Is it even worth wading in to how flawed this is as a concept? Well: yes, go on then, let's. If we cannot have a run at one of the most bizarre concepts ever pitched as part of a parliamentary campaign then what is the point of being here, frankly. If a tree falls in the woods and nobody is around to hear it, did it make a noise? If a Tory candidate says something so out-of-touch it may as well have been telegraphed to us from the moon and nobody is around to call them a "silly fucker," did they say anything at all? And so:

i. Yeah, you can't really color-code people with mental health issues, mate, it's a bit concentration camp-y;

ii. One in four people in the UK will experience a mental health condition over the course of a year, meaning some 1.6 million people would have to wear a jaunty colored wristband under Fernando's hastily proposed reign of terror. The only people who really benefit from that are people who own wristband production factories. Have we ruled out the idea of Fernando being on the bung from a colored rubber wristband cartel, and this whole scheme is a way of keeping her rich Big Wristband friends even richer by handing them a government contract to produce 1.6 million zanily colored wristband per year? We absolutely have not;


iii. You'd really hope a well-educated law graduate with 12 years' experience as a barrister would be less of a colossal dumb-dumb than this, but nope: colossal dumb-dumb;

iv. The stigma surrounding mental health is bad enough as is, and wristbands or misfired policy suggestions that include the word "wristbands" aren't going to make it any easier. Here's a good troubleshooting rule of thumb I like to apply to any idea I ever have: how could a teenage boy misinterpret this in the most dickhead-ish way imaginable? Having been a teenage boy, I know that the urge to draw a cock on or take the piss out of every atom in the known universe is an overwhelming one. Q. How would a teenage boy react to seeing someone wearing a mental health wristband? A. By getting everyone on the bus they are on to shout abuse at them.

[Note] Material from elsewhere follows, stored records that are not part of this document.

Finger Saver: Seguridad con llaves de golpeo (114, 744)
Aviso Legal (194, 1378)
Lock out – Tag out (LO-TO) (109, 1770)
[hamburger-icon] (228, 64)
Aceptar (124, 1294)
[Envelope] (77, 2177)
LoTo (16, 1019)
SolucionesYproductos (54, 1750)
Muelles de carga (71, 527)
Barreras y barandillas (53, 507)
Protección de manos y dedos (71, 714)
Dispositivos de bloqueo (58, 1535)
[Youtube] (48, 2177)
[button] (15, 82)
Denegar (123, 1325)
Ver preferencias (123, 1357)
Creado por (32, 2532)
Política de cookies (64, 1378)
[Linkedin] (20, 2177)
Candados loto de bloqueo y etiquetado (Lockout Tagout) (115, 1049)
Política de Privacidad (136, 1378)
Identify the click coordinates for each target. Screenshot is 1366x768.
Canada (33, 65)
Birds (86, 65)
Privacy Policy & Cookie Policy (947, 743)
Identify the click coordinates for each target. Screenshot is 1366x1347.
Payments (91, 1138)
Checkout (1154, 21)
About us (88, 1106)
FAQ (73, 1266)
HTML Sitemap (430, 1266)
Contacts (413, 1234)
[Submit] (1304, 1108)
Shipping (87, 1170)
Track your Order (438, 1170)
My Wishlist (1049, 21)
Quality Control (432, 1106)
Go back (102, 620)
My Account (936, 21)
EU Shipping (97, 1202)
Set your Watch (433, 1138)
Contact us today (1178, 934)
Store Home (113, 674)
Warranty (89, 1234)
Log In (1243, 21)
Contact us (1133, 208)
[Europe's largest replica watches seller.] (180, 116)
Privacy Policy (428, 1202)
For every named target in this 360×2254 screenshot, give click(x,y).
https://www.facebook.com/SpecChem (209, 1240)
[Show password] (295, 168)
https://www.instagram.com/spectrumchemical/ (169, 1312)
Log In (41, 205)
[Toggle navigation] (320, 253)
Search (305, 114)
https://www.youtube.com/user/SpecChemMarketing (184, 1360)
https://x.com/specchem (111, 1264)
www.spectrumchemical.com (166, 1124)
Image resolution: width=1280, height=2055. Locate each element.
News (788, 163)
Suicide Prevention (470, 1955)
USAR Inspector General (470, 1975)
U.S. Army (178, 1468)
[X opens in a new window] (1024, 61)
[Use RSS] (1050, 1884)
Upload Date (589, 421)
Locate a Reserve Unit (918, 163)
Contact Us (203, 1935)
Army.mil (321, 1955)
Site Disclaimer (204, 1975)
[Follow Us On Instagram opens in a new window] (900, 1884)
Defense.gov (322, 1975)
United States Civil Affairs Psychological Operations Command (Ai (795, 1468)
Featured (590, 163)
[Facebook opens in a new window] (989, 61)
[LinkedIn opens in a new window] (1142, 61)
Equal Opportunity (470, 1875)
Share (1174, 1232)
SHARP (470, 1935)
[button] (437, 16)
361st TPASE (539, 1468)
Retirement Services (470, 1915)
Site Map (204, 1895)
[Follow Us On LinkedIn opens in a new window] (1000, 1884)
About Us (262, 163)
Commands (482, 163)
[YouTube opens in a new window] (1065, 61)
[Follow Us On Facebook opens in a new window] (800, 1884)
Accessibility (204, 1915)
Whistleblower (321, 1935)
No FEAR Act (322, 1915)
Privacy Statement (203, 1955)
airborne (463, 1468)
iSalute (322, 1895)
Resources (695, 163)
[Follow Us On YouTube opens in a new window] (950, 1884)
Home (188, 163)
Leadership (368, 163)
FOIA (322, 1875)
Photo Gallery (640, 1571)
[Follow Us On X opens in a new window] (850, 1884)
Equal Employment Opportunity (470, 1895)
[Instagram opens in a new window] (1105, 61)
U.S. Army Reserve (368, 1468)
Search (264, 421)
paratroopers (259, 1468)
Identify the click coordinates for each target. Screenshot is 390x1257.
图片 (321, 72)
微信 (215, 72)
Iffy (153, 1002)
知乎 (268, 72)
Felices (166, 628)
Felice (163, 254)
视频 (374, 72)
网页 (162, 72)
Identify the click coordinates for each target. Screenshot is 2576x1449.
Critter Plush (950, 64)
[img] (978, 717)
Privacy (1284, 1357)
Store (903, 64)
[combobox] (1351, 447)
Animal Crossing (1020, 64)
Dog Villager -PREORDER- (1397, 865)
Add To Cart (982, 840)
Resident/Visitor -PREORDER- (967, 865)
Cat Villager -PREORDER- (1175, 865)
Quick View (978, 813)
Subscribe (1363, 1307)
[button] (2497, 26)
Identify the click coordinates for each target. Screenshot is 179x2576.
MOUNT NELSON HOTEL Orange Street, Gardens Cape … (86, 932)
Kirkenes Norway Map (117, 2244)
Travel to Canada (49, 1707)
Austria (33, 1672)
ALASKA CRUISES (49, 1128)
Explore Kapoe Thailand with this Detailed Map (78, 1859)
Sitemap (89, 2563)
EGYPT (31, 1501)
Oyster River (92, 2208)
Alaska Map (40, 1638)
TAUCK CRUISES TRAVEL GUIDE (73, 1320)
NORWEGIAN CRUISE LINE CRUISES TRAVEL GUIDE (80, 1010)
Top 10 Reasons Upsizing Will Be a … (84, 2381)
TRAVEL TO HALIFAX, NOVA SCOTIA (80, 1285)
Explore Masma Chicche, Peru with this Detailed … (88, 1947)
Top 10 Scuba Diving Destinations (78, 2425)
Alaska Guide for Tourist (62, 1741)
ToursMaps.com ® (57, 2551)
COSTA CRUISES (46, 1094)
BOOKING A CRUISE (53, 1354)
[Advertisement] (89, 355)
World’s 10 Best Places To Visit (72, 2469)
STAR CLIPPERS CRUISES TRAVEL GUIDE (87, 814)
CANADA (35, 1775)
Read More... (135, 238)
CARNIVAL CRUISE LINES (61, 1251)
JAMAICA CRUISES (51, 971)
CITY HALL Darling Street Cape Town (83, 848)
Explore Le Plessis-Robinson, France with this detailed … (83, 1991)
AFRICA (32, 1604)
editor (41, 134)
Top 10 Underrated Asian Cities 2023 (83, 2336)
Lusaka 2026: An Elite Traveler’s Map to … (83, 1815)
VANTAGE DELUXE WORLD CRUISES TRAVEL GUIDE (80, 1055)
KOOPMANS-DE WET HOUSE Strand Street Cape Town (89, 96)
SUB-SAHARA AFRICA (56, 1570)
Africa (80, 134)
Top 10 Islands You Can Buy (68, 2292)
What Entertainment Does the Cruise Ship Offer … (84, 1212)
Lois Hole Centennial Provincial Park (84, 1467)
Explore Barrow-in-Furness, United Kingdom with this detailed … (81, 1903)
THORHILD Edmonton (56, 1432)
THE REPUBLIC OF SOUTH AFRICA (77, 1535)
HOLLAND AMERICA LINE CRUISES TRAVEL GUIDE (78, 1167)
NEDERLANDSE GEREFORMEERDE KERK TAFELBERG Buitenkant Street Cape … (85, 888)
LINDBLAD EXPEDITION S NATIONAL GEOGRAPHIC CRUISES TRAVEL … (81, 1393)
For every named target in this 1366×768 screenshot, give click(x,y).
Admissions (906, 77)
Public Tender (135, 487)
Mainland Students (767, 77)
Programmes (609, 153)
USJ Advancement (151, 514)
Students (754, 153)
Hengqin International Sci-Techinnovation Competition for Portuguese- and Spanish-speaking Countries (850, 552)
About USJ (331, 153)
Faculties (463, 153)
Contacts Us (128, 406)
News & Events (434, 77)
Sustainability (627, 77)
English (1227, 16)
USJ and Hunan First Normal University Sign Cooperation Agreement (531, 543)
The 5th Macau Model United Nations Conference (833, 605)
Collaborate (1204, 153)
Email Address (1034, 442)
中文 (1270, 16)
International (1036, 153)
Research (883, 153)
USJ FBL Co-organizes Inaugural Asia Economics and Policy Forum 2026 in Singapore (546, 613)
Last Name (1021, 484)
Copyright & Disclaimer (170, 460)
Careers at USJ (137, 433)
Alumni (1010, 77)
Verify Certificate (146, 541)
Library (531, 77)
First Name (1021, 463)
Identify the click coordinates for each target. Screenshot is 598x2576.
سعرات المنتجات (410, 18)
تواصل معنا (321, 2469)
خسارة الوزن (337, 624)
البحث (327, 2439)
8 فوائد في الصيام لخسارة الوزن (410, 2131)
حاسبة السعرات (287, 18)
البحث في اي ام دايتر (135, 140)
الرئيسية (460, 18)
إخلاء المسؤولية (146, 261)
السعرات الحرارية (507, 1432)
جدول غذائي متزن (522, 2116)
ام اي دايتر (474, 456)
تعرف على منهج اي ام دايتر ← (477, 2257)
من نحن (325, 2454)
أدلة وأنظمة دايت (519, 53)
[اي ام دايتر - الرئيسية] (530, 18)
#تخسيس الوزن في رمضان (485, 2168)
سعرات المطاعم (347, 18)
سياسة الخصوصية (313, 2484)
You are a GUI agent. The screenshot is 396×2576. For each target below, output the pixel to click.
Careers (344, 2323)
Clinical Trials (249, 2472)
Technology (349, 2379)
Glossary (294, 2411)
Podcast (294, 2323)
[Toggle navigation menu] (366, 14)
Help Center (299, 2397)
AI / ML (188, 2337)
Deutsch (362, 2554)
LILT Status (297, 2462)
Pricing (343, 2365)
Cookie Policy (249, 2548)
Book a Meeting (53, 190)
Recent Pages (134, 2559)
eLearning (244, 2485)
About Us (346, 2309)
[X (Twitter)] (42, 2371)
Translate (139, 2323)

I'm not saying we should shape UK policies around the base urges of teenage boys, but if your idea can be torn apart by one of them shouting on a bus, then maybe have a rethink;

v. Most crucially, you can tell what a bad idea it is from Fernando's own post-wristband reaction, revving the pedals so rapidly backwards that a fire could feasibly be started on the hubs. "Richard Taylor is distorting commentary for his self publicity purposes," Fernando tweeted today, before stating BBC Cambridge contacted her for a comment but dropped the subject "bcz they realised [Richard Taylor] was probably misleading public." She's yet to release a statement going, "Yo! I don't really think those with mental health issues should wear cute colored wristbands so we know where on the crazy scale they are!" and there's much to be read in the attack-your-accuser-instead-of-defending-yourself method of political firefighting. Much to be read, such as: you regret saying the words you previously said with your mouth in front of people, because of how wrong those words were;


The fact of all this is: Chamali Fernando is never going to be voted in as MP for Cambridge because it's a notorious left-of-center stronghold—currently Lib Dem after being Labour for a decade beforehand. Also because she said people with mental illnesses should wear colored wristbands, but mainly the other thing. That said, it doesn't mean she can't cause damage while she's running her doomed, doomed campaign for parliament, and comments such as this are just that: damage. The Conservative Party doesn't have an especially good track record on mental health, and archaic, ill thought-through comments such about wristbands only serve to push the policy conversation backwards.

Also, I thought we all accepted that wristbands were lame and appalling when Lance Armstrong turned out to be a uni-bollocked Bond villain? Come on, Chamali Fernando. Get up-to-date. At least suggest color-coded iPhone covers, or something.